A hidden paradise located on a unique 100-acre island reminiscent of days gone by. Built by playwright and mystery author Mary Roberts Rinehart in 1938 on a Calusa Indian shell mound 38 feet above sea level, the original inn and restaurant features the famous dollar bill bar and cheeseburgers in paradise. The restaurant walls, beams and ceilings are plastered with dollar bills, a tradition that began in 1941 when a fisherman signed and taped his last dollar to the wall. When he returned, he would have money to buy a beer. Visitors continue the tradition today.
Don’t miss: Boaters love to stop in for a cheeseburger at Cabbage Key.
No boat? No problem!
Adventures in Paradise offers daily cruises, canoe and kayak tours, shelling and sea life encounters, dolphin watch cruises and sunset champagne cruises.
Captiva Cruises offers trips from McCarthy’s Marina on Captiva Island. Clients can enjoy shelling, sightseeing and lunch tours at the outer islands and Cabbage Key.
Island hop along the Great Calusa Blueway
Kayaking the barrier islands is a very popular way to see the area and its wildlife. The Great Calusa Blueway Paddling Trail has launch sites and landings around the 190-mile marked trail as well as easy access to rental kayaks and canoes. One of Southwest Florida’s most acclaimed nature-based attractions, the Blueway and the Fort Myers/Sanibel Island area has been recognized as one of the best kayaking destinations in North America.

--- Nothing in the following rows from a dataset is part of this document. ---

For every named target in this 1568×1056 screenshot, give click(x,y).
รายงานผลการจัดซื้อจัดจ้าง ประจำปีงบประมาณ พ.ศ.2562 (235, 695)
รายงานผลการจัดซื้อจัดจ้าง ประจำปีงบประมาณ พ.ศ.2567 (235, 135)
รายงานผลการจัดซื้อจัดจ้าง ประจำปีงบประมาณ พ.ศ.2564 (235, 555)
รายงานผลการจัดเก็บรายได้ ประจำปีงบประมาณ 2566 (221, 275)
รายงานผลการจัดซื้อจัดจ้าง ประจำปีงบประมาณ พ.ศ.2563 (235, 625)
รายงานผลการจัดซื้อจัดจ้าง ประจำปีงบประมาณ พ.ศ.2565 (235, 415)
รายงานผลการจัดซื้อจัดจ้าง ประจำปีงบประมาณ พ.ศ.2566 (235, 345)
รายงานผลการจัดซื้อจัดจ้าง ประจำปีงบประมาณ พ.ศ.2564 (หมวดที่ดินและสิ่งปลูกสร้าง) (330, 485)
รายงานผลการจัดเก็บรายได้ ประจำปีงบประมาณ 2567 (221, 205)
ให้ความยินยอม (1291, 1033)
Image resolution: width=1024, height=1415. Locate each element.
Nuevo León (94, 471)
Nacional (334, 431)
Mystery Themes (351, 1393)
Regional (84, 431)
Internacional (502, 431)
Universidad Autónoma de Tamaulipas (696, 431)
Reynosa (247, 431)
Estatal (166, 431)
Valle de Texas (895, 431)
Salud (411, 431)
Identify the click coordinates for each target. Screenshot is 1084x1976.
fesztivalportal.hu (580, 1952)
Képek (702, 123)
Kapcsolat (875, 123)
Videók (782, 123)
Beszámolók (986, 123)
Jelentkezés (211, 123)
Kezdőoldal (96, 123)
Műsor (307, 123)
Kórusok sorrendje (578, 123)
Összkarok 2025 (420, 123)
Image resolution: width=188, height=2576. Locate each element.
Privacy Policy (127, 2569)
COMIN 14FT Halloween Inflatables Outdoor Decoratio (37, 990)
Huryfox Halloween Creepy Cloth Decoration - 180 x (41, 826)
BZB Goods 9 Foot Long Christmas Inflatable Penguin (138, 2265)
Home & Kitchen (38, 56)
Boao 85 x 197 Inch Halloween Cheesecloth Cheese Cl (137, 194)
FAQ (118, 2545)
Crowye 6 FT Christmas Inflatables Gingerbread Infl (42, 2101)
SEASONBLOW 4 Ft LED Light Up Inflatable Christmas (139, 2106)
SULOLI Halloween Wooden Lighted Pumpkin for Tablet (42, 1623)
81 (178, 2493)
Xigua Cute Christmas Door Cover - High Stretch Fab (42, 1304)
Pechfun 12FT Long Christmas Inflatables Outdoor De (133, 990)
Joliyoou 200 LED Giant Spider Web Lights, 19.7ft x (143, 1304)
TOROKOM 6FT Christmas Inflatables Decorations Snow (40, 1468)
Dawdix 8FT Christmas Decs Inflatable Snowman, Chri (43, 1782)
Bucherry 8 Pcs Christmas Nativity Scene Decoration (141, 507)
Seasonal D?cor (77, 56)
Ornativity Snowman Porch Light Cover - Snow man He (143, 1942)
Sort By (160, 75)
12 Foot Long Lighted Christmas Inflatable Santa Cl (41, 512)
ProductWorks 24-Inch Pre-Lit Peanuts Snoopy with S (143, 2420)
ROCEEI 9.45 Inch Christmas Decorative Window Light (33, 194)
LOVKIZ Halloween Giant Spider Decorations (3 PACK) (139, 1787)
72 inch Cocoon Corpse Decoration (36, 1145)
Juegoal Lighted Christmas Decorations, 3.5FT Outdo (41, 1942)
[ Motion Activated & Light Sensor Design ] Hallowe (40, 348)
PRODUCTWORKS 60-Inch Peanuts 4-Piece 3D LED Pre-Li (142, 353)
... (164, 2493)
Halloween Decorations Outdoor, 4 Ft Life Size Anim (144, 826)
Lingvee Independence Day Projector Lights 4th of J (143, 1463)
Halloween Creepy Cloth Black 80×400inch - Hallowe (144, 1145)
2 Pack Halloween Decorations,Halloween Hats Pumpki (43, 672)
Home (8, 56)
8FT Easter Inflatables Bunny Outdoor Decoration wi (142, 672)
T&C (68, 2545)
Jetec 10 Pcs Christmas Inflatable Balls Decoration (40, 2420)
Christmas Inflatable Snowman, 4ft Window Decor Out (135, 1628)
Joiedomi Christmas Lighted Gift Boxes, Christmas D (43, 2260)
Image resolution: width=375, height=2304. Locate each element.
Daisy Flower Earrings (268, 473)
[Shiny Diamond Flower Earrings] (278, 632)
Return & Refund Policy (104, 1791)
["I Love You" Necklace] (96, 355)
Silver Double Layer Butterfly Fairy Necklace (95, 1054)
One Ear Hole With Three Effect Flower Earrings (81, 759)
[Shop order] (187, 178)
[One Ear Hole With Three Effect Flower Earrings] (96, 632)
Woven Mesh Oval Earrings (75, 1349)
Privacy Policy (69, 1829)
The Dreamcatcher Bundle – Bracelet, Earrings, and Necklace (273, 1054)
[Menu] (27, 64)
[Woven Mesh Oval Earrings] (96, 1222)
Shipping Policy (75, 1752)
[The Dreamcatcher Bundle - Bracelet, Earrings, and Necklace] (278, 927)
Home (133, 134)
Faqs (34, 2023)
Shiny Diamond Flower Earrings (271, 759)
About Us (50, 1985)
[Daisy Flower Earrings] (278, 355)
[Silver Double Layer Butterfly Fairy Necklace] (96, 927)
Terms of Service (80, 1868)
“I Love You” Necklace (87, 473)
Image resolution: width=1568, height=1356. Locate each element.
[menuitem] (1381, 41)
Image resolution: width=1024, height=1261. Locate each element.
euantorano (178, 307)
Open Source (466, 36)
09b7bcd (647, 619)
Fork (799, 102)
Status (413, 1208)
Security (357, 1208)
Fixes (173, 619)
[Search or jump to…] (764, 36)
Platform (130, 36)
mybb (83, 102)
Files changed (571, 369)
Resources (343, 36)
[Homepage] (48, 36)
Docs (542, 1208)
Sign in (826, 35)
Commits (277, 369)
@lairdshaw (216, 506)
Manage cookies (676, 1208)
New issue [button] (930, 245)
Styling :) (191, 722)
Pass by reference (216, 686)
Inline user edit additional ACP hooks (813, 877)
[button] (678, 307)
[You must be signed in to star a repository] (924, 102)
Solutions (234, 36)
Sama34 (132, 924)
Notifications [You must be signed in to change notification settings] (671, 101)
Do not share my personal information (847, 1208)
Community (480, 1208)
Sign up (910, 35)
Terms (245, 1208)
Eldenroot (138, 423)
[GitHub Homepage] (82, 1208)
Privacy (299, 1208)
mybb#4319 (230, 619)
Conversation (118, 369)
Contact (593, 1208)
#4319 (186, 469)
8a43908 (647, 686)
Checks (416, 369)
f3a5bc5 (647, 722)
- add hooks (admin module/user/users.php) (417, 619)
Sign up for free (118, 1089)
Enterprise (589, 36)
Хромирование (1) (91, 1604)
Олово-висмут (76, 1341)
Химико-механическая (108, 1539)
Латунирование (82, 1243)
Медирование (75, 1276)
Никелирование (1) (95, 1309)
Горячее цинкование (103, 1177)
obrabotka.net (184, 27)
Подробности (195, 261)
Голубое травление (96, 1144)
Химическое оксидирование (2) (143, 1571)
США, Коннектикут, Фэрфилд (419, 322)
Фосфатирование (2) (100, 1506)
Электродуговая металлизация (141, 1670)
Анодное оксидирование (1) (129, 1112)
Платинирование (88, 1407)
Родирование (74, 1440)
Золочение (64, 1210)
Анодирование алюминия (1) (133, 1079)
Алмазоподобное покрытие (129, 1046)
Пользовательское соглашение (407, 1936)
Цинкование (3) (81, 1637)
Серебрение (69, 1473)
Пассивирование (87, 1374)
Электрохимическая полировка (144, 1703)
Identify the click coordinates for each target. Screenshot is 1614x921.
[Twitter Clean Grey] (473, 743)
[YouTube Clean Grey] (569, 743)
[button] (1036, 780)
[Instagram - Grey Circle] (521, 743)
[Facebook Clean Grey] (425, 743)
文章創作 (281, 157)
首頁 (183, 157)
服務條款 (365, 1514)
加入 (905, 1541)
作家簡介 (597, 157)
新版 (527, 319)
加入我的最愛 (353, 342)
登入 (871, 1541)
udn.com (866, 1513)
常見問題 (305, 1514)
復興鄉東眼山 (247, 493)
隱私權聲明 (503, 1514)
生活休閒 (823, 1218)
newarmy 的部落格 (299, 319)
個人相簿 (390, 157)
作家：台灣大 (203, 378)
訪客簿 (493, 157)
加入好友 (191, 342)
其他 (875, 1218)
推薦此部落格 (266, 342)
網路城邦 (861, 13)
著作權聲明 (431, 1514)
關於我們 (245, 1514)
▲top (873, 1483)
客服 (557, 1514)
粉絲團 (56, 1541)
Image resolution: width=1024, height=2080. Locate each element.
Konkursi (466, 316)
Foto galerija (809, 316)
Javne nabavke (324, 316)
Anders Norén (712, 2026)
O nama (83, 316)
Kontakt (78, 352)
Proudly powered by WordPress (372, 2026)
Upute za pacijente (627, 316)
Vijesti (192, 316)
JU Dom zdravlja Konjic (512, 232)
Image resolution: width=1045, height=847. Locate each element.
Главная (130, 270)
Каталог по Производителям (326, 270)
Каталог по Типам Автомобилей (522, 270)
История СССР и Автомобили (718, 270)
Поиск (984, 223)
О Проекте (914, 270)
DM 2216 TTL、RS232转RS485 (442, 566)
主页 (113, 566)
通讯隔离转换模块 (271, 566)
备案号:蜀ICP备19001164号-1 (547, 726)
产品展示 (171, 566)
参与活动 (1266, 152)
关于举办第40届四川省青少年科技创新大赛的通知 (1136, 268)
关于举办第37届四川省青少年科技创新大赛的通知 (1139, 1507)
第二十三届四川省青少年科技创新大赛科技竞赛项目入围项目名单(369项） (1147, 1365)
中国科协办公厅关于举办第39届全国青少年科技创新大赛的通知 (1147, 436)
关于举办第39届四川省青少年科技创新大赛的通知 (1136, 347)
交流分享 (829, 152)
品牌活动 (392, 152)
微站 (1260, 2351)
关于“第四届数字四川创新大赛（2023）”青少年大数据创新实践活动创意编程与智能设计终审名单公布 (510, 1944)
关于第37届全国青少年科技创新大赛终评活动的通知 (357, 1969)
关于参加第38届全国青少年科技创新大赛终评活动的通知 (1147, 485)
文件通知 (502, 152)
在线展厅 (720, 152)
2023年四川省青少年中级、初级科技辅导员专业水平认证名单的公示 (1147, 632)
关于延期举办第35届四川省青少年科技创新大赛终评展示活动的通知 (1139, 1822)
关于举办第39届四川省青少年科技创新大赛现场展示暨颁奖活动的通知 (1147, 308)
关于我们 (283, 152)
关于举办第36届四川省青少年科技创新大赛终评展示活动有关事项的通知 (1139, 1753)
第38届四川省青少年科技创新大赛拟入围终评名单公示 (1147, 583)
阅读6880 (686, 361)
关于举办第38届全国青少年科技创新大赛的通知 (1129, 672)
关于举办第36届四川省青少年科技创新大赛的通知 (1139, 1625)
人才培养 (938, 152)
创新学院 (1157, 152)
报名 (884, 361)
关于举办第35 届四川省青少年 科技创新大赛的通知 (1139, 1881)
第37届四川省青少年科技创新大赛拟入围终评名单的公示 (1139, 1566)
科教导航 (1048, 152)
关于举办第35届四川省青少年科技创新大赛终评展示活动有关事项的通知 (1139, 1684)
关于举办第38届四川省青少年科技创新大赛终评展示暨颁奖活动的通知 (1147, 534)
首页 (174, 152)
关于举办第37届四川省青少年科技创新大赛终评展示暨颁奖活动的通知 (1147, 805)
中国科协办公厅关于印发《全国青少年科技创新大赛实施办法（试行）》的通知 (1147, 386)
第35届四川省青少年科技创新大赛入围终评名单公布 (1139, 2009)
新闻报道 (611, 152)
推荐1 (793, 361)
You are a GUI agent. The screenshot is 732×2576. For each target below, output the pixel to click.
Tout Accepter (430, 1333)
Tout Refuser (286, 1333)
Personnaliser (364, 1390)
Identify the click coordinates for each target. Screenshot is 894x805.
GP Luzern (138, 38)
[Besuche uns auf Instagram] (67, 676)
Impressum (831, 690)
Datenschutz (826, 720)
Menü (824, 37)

Put-in sites are designated along the trail, as are other amenities such as campsites, restaurants, marinas and cultural and historic sites of the Calusa Indians, for whom the trail is named. Paddlers enjoy the lush, green, Old-Florida dimension of the Blueway, complete with moss-draped oaks along shores dotted with expansive preserve land. On the trail, novice to experienced paddlers can get up close with outstanding flora and fauna while exploring back bays, aquatic preserves, wildlife refuges, creeks, bayous, rivers, and mangrove forests. Many of the trails follow the course charted some 2,000 years ago by the area’s earliest residents, the Calusa Indians.